В полночь прием закончился. Султана с поклонами проводили в личные покои под аккомпанемент приблизительной версии гимна штата; гости направились к своим машинам. У ворот Истаны Абан впервые встретился с Краббе. Тепло пожал ему руку, сочувственно сверкнул глазами, ибо Краббе предстояло пострадать вдвойне: лишиться машины и стать рогоносцем.
Краббе с Фенеллой мрачно ехали домой. Приближаясь к кампонгу, один из них сказал другому:
– Не часто доводилось нынче вечером тебя видеть.
– И тебя.
– Так или иначе, что происходит?
– Вот именно. Что происходит?
– Простое общение.
– Порой общение заходит слишком далеко. Все смотрели на вашу парочку.
– И на вашу парочку все смотрели.
– Ох, брось, это никакого значения не имеет.
– Да. Наверно, вообще ничего не имеет значения.
Краббе в ту ночь спал прерывистым сном; лупа светила в лицо, Китайское море шумело в ушах. В четыре утра он проснулся в поту, в ужасе от старого сна – ему снился призрак, казалось, навсегда исчезнувший. Он был с первой женой в машине на скользкой январской дороге. Занос, пробитое ограждение, нырок ревевшей машины в речную ледяную воду, пузыри, неподвижное тело на пассажирском сиденье, лихорадочный прорыв из свинцовых глубин к холодному дыханию живой ночи, преступление, для которого нет искупления.

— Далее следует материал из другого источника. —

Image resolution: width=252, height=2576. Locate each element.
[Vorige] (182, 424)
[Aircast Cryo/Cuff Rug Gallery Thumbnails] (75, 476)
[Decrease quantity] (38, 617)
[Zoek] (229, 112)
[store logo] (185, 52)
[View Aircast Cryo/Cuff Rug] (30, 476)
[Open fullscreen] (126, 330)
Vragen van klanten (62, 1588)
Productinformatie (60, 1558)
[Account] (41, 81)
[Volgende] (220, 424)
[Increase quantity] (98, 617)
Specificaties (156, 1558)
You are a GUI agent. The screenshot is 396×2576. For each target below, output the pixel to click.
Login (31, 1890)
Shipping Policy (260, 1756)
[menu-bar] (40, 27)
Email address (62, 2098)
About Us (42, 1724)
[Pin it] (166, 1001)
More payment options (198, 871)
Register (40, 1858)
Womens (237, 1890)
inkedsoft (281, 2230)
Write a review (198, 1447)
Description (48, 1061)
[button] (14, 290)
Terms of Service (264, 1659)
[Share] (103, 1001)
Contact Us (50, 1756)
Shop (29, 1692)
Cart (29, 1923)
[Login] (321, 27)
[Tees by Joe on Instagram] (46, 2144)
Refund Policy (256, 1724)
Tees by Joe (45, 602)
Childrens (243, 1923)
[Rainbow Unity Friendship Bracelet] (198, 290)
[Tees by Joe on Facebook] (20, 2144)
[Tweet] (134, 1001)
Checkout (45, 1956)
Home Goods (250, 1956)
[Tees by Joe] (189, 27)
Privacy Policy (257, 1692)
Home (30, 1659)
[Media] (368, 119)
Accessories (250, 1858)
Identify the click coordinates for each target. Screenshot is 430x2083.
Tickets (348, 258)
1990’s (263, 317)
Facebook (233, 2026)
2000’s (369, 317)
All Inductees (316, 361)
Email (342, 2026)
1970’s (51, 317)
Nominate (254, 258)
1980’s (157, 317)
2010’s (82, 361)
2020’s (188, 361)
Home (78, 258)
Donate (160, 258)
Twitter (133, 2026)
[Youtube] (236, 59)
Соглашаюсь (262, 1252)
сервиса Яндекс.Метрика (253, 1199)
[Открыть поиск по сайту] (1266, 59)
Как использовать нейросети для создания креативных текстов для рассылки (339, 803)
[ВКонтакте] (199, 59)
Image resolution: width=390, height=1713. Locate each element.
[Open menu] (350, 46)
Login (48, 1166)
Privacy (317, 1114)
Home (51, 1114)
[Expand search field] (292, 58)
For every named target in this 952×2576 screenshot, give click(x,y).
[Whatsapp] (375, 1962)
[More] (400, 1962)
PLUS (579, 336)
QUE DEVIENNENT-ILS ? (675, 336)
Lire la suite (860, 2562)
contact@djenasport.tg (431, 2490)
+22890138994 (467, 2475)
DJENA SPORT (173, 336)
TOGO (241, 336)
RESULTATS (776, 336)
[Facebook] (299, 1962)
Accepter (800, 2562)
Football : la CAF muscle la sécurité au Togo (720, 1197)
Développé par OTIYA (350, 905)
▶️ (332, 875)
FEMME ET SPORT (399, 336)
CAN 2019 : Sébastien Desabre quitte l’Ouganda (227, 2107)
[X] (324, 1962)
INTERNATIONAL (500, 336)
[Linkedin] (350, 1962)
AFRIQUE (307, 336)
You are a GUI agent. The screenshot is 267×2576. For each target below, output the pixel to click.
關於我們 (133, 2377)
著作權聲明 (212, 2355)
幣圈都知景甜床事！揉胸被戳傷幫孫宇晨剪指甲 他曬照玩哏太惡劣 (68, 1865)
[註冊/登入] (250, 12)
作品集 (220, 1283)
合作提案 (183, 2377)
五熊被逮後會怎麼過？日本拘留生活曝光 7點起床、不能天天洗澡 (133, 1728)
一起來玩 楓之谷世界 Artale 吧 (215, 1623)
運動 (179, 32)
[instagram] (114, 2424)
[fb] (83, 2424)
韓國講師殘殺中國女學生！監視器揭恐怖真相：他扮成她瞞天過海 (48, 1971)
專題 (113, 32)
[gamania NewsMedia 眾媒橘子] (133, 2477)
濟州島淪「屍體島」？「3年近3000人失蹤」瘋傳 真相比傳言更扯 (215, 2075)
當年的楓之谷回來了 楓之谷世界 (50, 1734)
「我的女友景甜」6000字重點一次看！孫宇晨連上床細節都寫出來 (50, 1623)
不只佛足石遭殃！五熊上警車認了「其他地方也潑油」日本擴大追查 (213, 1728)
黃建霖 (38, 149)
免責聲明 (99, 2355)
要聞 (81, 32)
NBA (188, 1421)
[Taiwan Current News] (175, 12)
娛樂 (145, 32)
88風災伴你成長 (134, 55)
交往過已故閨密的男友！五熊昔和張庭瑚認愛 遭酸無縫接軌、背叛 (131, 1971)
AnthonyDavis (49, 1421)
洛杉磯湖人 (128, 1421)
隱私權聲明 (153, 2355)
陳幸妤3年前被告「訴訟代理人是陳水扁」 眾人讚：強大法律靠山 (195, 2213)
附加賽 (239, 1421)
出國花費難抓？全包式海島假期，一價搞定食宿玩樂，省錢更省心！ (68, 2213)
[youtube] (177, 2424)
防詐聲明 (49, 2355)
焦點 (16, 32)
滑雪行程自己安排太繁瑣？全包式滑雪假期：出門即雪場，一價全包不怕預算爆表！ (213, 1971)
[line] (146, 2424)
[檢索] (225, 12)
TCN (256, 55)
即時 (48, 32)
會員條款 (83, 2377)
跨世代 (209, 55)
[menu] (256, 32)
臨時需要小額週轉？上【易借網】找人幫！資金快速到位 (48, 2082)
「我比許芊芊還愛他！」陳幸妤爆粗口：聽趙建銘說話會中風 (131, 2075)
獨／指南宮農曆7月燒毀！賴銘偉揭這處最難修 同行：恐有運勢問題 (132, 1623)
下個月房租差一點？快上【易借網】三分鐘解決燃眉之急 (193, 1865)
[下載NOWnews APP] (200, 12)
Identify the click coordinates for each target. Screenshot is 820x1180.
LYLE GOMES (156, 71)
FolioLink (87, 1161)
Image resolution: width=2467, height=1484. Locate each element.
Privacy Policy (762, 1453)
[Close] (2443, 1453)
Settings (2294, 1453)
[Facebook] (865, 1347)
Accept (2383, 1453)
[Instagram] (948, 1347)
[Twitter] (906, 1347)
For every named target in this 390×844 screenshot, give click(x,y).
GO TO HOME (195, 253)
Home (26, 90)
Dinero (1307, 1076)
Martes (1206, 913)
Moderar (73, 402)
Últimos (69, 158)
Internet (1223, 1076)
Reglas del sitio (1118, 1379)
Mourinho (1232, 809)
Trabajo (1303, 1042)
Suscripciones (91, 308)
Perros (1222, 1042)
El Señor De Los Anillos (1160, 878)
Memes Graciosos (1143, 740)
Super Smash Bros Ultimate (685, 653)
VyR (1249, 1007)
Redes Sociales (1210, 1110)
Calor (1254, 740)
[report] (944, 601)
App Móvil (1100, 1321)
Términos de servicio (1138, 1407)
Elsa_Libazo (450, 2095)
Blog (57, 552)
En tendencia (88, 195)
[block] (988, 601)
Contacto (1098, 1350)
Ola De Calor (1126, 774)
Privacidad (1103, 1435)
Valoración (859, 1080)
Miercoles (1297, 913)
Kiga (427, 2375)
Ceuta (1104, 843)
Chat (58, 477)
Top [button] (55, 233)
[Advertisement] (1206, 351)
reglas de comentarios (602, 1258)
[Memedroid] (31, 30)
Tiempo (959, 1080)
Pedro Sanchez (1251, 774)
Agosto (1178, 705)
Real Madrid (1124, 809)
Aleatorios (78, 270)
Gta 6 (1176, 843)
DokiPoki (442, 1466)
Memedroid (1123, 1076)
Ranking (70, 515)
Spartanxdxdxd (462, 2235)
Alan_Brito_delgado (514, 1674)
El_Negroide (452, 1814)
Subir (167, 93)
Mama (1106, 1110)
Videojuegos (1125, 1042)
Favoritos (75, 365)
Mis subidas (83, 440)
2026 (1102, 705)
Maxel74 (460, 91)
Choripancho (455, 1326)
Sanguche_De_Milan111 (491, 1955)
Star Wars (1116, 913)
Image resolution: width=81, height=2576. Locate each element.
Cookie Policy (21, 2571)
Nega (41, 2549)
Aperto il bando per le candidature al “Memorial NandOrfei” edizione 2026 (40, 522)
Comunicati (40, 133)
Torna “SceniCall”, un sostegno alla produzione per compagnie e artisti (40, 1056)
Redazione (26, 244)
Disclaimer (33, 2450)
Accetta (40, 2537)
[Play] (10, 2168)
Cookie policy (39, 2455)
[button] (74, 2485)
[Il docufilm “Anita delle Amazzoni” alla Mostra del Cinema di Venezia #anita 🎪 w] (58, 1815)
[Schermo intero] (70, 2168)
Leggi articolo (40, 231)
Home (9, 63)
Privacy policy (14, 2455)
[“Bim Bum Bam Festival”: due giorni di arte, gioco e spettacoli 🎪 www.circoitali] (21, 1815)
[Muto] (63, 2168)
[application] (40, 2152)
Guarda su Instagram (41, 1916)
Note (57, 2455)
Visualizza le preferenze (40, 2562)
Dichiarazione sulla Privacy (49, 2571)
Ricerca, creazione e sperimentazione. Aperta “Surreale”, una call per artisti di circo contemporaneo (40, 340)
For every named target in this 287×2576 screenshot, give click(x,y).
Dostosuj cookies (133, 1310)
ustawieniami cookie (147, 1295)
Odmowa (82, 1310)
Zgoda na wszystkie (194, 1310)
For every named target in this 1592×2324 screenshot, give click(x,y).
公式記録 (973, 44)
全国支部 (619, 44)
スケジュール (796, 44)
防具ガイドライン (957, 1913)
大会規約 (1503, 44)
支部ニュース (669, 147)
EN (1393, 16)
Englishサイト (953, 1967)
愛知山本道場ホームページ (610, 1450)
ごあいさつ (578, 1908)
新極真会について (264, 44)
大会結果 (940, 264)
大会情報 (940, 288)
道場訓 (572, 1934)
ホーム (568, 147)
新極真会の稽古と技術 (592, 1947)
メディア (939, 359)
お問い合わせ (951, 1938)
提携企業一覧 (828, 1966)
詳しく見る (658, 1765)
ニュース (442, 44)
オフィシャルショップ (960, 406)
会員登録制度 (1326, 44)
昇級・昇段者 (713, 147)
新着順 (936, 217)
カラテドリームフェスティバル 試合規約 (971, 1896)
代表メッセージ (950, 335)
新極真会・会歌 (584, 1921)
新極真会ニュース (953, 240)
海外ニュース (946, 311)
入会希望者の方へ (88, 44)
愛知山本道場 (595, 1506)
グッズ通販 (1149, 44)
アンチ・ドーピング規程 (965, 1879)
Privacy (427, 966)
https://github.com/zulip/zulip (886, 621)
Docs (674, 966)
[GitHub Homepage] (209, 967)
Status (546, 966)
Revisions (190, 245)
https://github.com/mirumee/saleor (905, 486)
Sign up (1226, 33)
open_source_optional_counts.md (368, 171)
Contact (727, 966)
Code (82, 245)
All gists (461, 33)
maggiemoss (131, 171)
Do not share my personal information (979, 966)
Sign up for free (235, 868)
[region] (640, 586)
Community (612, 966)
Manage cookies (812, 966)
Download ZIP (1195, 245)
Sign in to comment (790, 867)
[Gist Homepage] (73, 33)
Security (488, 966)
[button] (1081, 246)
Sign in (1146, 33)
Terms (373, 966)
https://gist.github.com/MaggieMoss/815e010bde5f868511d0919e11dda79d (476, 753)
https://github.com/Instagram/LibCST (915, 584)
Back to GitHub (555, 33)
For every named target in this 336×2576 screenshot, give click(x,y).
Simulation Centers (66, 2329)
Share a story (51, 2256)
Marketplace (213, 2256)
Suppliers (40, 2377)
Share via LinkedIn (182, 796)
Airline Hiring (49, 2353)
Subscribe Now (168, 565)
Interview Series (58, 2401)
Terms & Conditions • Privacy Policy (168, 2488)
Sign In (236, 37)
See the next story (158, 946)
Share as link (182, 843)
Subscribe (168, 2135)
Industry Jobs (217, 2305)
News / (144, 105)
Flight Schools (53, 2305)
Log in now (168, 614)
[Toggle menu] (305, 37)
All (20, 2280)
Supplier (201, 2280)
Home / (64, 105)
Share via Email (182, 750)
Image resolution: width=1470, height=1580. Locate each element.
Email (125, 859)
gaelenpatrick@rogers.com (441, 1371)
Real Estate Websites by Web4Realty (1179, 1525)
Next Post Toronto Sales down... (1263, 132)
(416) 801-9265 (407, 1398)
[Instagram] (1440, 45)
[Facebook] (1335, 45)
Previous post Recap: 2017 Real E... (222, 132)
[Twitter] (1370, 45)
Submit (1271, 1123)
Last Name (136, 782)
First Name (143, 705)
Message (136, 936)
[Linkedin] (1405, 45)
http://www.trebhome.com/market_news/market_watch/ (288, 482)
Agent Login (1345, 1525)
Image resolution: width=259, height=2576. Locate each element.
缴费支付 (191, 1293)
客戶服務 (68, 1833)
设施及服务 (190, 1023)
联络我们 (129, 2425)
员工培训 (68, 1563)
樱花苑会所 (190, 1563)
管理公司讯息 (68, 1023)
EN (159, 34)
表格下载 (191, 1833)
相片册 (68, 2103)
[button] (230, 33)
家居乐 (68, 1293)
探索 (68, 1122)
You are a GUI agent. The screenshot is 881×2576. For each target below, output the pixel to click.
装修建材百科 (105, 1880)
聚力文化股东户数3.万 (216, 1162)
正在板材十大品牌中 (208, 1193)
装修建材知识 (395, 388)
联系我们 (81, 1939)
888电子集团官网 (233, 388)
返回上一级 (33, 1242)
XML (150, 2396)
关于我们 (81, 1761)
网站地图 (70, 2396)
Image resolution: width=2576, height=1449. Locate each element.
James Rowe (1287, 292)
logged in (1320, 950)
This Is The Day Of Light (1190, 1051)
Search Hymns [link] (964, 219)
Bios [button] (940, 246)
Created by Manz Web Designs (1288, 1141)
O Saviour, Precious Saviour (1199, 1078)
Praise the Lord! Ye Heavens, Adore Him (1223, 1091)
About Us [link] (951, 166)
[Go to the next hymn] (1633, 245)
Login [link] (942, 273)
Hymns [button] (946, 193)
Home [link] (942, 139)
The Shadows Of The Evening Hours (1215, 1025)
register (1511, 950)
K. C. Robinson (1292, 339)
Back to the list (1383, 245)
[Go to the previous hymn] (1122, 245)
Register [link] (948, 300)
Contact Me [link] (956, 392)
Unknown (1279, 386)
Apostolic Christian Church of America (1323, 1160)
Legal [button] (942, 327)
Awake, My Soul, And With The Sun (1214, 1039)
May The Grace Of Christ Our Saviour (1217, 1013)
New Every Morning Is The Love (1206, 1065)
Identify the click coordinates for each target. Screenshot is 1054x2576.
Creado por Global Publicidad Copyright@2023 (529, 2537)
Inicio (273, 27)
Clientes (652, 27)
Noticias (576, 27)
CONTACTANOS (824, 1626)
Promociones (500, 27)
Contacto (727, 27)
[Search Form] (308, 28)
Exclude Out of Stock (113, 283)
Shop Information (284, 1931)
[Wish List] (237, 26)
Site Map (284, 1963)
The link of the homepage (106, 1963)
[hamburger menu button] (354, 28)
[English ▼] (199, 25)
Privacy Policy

Он сел в постели, закурил сигарету. Слабые звуки ночной тишины – краткое щелканье домашних ящерок за охотой, гул холодильника, питаемого домашним генератором, далекое лягушачье кваканье, ровное дыханье Фенеллы. Он взглянул на замершую фигуру на соседней кровати, почувствовал жалость. Она столько ему отдает, но никогда не получает в ответ теплоту, которую он проявляет даже к случайной любовнице. Сделать тут ничего не возможно: никто не займет место первой, единственной. И все же он верил: есть шанс, особенно после того, как другой страх преодолел боязнь опять сесть за руль, когда террористы в засаде ранили в руку водителя, и было нечего больше делать, только перехватить руль. Однако сон вернулся вместе с безнадежным сознанием, что Фенелла не стала для него тем, чем должна была стать. Слыша теперь шум моря, он содрогнулся при мысли о вновь смыкающейся над головой воде, о том, как его поглощает стихия другой женщины.